Видишь, как они принимают сомнительное за несомненное, общепризнанное. Затем они изворачиваются и заключают следующим образом: «Не может быть, чтобы боги существовали и не предвещали будущее». Это они тоже считают доказанным, и после этого добавляют: «Итак, боги существуют», что само по себе вовсе не всеми признается[907]. «Следовательно, они дают предзнаменования». Одно из другого как раз не следует. Боги могут не давать знамения, и все же существовать. «Раз дают знамения, то дают и некие способы узнавать их значение». А может быть, боги сами знают, а человеку не сообщают? Ведь почему они этрускам больше сообщили, чем римлянам? «А если сообщают способы, то есть и дивинация». Допустим, сообщают (абсурд, конечно), но какой толк от этого, если мы не можем их воспринять? И они кончают: «Итак, существует дивинация». Но это только конец, а не следствие. Ведь сами они учат, что из ложного не может произойти истинное. Так что все их заключение рушится.
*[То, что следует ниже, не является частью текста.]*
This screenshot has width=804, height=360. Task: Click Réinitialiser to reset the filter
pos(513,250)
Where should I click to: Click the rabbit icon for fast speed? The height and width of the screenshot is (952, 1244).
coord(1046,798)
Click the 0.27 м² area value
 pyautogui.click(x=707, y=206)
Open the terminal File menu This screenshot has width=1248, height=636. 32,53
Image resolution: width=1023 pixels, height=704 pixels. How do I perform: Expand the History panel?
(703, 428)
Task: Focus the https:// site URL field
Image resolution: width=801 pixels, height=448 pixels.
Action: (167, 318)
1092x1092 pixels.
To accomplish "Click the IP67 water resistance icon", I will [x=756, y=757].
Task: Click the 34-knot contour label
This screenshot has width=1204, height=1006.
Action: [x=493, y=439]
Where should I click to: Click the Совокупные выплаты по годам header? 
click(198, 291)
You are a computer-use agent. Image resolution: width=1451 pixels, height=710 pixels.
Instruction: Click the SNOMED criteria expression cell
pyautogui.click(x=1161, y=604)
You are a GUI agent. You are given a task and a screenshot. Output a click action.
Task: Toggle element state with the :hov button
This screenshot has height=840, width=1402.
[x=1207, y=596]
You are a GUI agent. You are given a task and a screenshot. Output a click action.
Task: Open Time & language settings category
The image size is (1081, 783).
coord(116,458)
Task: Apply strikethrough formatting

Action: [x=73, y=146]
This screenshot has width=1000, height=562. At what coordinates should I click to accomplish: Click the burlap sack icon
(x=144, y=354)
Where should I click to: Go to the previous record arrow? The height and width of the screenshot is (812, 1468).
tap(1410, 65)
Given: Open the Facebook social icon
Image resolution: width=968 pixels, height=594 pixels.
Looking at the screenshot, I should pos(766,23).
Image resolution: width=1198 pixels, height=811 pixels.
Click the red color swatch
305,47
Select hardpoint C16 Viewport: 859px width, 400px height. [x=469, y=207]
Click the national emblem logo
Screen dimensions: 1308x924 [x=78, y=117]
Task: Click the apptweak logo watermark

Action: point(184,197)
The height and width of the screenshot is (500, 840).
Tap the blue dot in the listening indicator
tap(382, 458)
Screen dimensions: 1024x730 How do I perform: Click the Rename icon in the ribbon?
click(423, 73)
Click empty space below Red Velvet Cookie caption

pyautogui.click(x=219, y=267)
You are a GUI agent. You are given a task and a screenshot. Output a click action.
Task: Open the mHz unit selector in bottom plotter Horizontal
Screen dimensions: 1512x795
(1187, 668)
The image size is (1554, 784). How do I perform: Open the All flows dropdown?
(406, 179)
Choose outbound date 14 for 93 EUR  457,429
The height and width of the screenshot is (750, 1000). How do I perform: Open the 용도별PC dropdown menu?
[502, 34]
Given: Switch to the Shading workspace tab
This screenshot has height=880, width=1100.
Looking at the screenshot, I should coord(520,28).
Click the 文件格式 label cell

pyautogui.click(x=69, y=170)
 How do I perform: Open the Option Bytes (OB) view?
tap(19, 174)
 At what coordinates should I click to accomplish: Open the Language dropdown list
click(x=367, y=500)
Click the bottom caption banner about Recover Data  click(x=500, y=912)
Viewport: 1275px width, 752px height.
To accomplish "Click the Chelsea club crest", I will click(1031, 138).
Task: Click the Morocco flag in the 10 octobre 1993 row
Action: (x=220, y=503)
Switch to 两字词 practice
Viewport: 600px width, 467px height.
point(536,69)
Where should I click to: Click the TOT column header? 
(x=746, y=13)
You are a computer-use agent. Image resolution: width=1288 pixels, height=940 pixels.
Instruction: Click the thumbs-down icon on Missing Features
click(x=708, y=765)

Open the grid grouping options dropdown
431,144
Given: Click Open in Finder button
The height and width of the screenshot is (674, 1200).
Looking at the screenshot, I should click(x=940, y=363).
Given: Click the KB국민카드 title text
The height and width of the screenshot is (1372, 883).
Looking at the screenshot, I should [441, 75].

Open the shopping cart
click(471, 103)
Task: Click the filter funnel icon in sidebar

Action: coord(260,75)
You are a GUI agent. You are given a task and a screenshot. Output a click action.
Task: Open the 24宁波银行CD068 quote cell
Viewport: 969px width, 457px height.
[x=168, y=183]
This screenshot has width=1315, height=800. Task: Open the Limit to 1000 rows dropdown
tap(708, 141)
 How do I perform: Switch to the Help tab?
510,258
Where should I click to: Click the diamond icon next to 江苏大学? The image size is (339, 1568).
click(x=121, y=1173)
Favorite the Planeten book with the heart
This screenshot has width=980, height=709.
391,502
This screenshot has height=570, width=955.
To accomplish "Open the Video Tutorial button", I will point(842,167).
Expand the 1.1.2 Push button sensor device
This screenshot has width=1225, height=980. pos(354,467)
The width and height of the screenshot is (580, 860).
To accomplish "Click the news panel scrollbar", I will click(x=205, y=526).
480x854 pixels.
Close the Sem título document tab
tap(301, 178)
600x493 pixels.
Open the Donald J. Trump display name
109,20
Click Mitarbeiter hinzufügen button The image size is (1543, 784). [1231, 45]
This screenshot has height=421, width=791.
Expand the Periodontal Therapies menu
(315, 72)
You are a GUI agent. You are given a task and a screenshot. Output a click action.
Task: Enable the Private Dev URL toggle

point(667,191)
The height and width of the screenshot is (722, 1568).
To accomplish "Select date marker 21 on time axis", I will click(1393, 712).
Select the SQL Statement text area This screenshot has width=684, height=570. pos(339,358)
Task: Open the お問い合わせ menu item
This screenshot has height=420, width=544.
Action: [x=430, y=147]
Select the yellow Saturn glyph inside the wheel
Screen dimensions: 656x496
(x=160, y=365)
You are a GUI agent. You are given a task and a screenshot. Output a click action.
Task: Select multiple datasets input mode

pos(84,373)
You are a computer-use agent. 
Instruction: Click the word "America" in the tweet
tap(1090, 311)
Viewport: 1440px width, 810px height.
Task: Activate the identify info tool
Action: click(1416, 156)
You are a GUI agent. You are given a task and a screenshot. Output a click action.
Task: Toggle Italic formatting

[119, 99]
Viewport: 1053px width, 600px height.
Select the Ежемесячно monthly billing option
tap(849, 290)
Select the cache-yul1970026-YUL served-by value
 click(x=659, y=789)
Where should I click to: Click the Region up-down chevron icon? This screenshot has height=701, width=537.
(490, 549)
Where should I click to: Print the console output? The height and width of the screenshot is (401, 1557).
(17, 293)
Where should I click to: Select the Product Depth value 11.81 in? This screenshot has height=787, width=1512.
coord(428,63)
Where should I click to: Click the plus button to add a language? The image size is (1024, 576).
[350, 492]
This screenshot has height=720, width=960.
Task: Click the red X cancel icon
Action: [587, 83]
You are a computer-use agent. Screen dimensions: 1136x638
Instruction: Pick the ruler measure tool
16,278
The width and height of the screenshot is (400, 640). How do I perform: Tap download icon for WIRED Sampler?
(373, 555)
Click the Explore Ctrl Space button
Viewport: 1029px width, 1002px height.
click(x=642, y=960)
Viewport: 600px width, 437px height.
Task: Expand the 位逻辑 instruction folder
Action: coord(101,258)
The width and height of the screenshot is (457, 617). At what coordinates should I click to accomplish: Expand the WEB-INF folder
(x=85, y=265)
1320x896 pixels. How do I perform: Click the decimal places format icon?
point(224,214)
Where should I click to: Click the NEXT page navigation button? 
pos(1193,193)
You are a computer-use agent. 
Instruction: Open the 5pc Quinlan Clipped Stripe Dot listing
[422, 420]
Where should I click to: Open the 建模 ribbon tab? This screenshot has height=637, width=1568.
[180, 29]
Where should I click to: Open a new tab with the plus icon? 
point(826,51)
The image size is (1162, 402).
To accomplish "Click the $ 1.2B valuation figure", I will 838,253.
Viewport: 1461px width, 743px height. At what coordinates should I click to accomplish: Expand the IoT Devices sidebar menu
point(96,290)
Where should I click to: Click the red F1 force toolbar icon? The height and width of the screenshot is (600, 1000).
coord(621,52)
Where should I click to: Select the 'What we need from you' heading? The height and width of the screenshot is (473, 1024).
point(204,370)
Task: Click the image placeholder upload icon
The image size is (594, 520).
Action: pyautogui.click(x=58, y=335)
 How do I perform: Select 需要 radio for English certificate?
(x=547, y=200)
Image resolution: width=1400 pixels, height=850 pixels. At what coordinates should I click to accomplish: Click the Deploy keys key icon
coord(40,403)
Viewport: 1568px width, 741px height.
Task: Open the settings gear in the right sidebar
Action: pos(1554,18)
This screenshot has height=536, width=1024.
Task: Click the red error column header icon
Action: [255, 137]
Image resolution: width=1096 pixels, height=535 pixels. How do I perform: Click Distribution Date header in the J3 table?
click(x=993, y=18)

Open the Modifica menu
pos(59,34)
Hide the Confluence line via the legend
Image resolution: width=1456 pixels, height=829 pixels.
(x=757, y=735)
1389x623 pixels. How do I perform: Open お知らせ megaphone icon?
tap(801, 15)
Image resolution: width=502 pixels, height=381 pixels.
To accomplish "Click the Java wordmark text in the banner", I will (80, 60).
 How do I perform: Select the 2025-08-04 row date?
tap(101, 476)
LII. (107) Теперь перейдем к превосходнейшему человеку и нашему другу Кратиппу. «Если, — рассуждает он, — без глаз невозможно выполнять те обязанности и ту службу, которую несут глаза, а иногда глаза не могут нести свою службу, то все же тот, кто хоть один раз использовал свои глаза таким образом, что увидел истинное, знает, что у него есть чувство зрения глазами, видящими истинное. Точно так же, если без дивинации невозможно выполнять ту обязанность и ту службу, которые выполняет дивинация, то может также случиться, что тот, кто имеет дар дивинации, иногда будет допускать ошибки и неверно провидеть. Но для того, чтобы подтвердить, что дивинация все же существует, достаточно, чтобы хоть один раз что-то было предсказано и сбылось таким образом, что в этом никак нельзя увидеть случайного совпадения. А таких случаев бесчисленное множество. Итак, до́лжно признать, что дивинация существует». Изящно и коротко. Но Кратипп при этом дважды произвольно использовал допущения, с которыми мне при всей моей уступчивости согласиться никак невозможно. (108) Если, говорит он, глаза иногда ошибаются, все же, так как иногда они видели правильно, значит есть в них способность зрения; так же, если кто один раз правильно предсказал в дивинации, то, хотя бы он в других случаях ошибался, все равно следует считать, что в нем есть способность к дивинации (vis divinandi).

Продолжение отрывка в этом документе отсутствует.